BPDs currently account for 5 percent of all data stored by GCHQ, the files reveal.
An oversight committee reviews the storage of BPDs every six months. Since 2005, home secretaries have had to reauthorize the collection of these data sets twice a year.
Wood warned the government’s controversial Investigatory Powers Bill would codify and legitimize these practices.
“The agencies have been doing this for 15 years in secret and are now quietly trying to put these powers on the statute book for the first time, in the Investigatory Powers Bill, which is currently being debated in Parliament. These documents reveal a lack of openness and transparency with the public about these staggering powers and a failure to subject them to effective Parliamentary scrutiny.”
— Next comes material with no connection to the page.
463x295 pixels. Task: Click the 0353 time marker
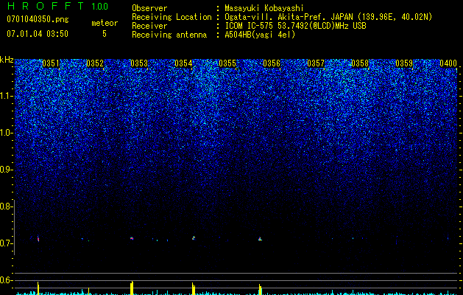click(x=139, y=63)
In a statement, the Home Office defended the use of BPDs, saying their acquisition provides “vital and unique intelligence.”
The document cache also contains guidance for intelligence officers who have access to surveillance systems. One document aimed at MI6 employees warns officers not to scour the surveillance databases “for information about other members of staff, neighbors, friends, acquaintances, family members and public figures unless it is necessary to do so as part of your official duties.”
The revelations come after a survey revealed the majority of Britons remain unconcerned about the potential ramifications of the Investigatory Powers Bill.
Of 1,600 respondents surveyed by Broadband Genie, 75 percent said they had not heard of the IP Bill. Asked if they backed the government’s plans to ramp up mass surveillance in Britain, a third said they didn’t care either way.